Politik & Tantangan Kesehatan - OPINI INFOKU 161

 

(Penulis Drs.Ec. Agung Budi Rustanto – Pimpinan redaksi Tabloid Infoku Diolah dari 7 Sumber Berbeda)

Pembangunan dalam bidang kesehatan adalah bagian dari upaya politik. Karenanya, pelayanan kesehatan merupakan pelayanan publik yang seharusnya tidak hanya dijadikan sebagai kendaraan politik para calon atau kandidat kepala daerah. (Bambra, 2005).

Sebuah studi yang dilakukan Navarro pada tahun 2006 meneguhkan korelasi antara ideologi politik suatu pemerintahan terhadap derajat kesehatan masyarakatnya, melalui kebijakan-kebijakan yang diambil pemerintahan tersebut. 

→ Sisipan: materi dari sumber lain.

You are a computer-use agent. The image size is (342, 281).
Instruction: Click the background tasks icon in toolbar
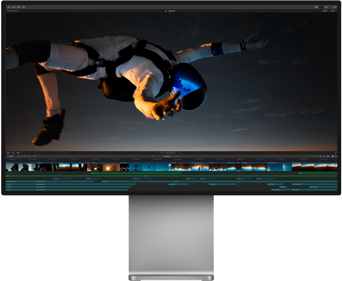pyautogui.click(x=19, y=7)
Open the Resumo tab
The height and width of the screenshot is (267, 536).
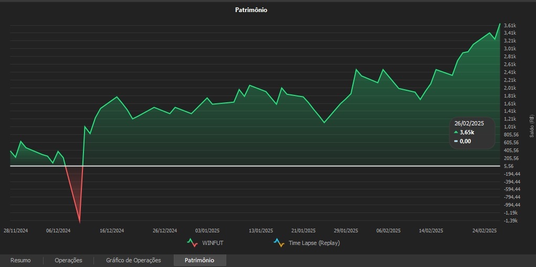click(x=20, y=260)
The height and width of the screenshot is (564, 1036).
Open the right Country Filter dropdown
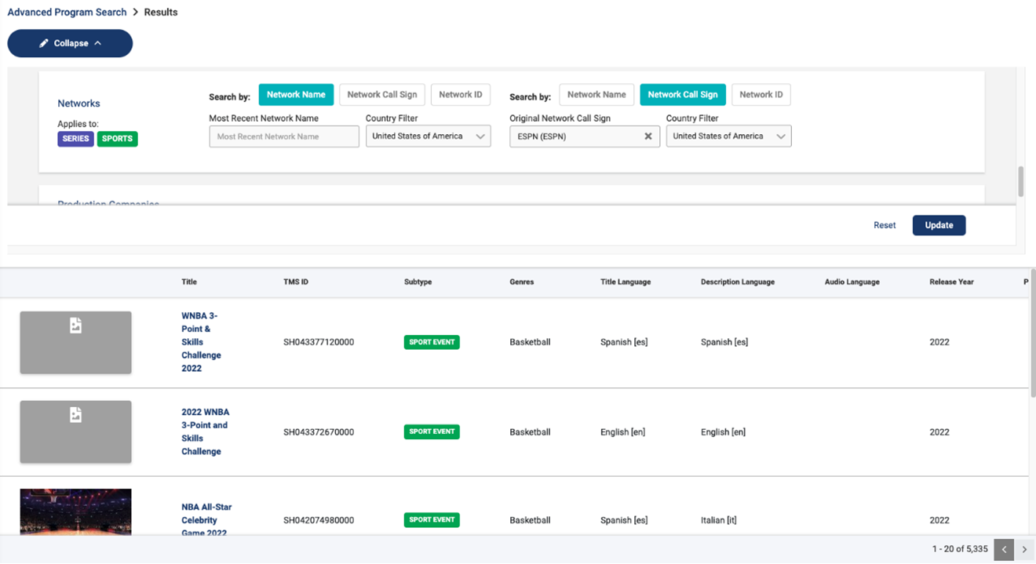point(728,136)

Konsep kesehatan yang dianut pemerintah kita saat ini, berbuah pembangunan kesehatan yang berbentuk pelayanan kesehatan individu, ketimbang layanan kesehatan komunitas yang lebih luas, program-program prioritas yang bersifat reaktif seperti BPJS/pengobatan gratis.

UU Kesehatan No. 36 Tahun 2009 bagian Pembukaan butir b menyatakan, setiap kegiatan dalam upaya untuk memelihara, meningkatkan derajat kesehatan masyarakat yang setinggi-tingginya dilaksanakan berdasarkan prinsip nondiskriminatif, partisipatif, dan berkelanjutan dalam rangka pembentukan sumber daya manusia Indonesia, serta peningkatan ketahanan dan daya saing bangsa bagi pembangunan.

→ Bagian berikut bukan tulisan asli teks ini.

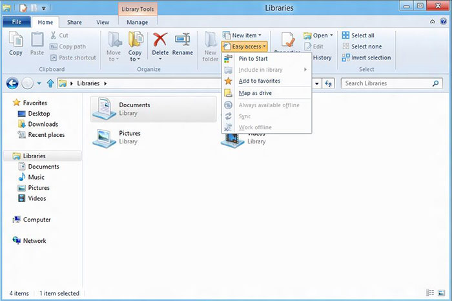Click the Delete icon in ribbon
The image size is (452, 301).
(160, 44)
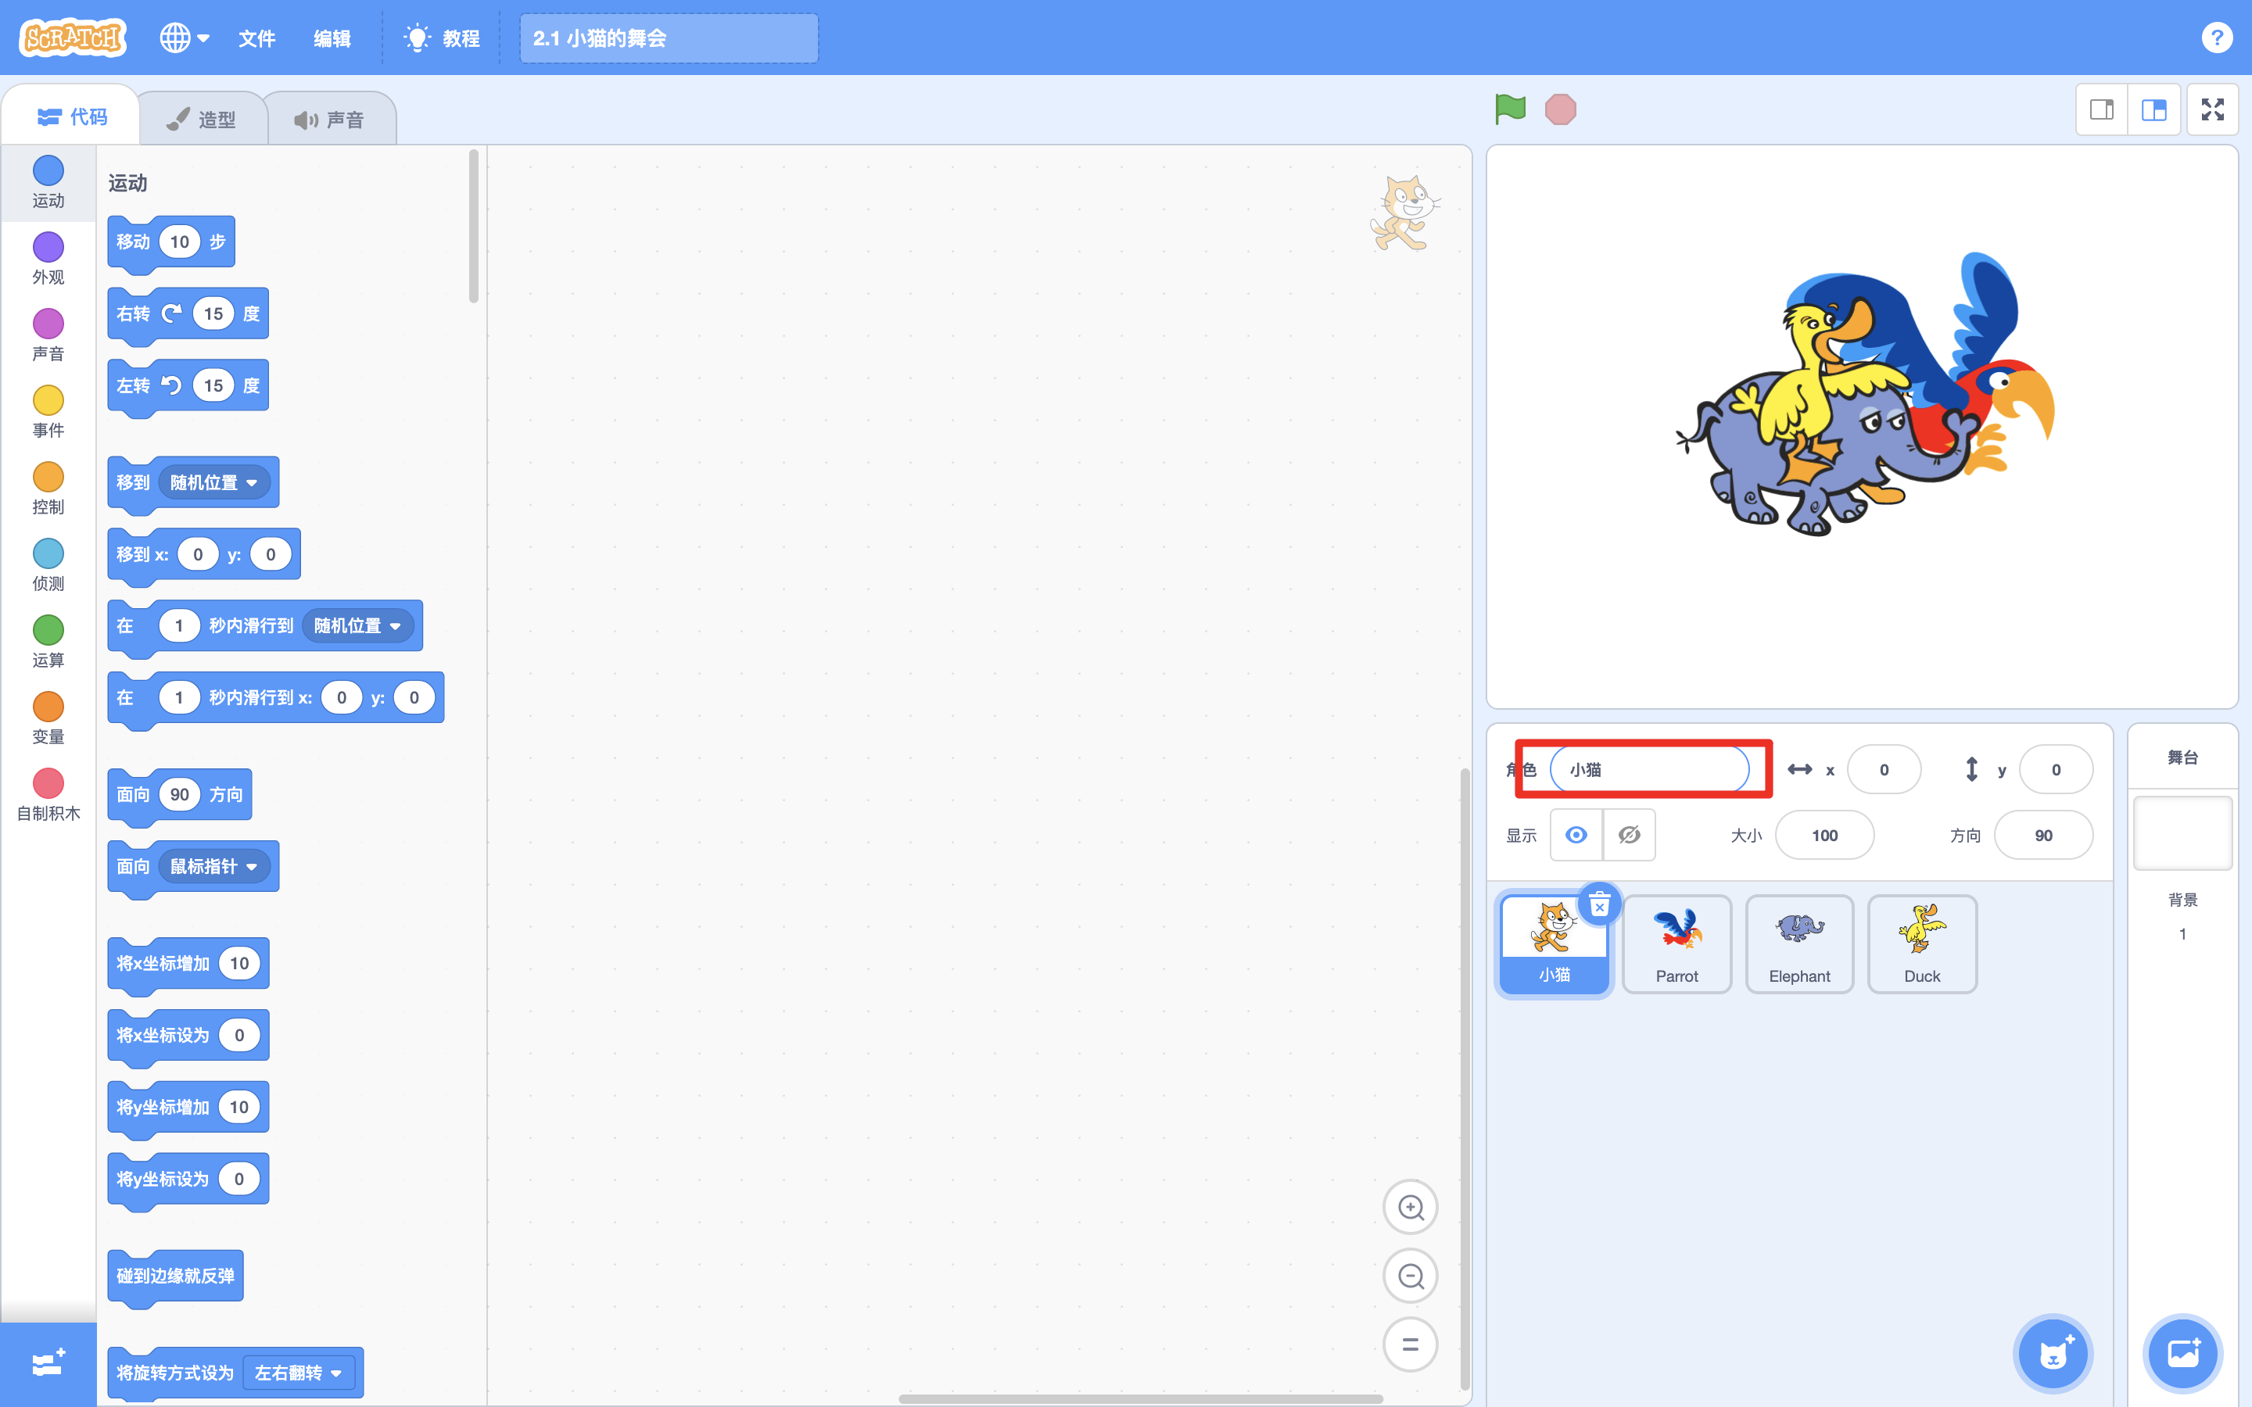Switch to the 造型 tab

Hal ini menunjukkan pentingnya pembangunan kesehatan dalam bentuk peningkatan derajat kesehatan masyarakat untuk mempersiapkan manusia Indonesia yang berkualitas berdaya saing.

Mewujudkan hal tersebut, pemerintah harus berperan aktif bahwa politik kesehatan adalah kebijakan negara di bidang kesehatan. Yakni kebijakan publik yang didasari hak yang paling fundamental, yaitu sehat merupakan hak warganegara. Untuk mewujudkan hak rakyat itu, jelas diperlukan pemerintahan dan keputusan politik yang juga sehat. 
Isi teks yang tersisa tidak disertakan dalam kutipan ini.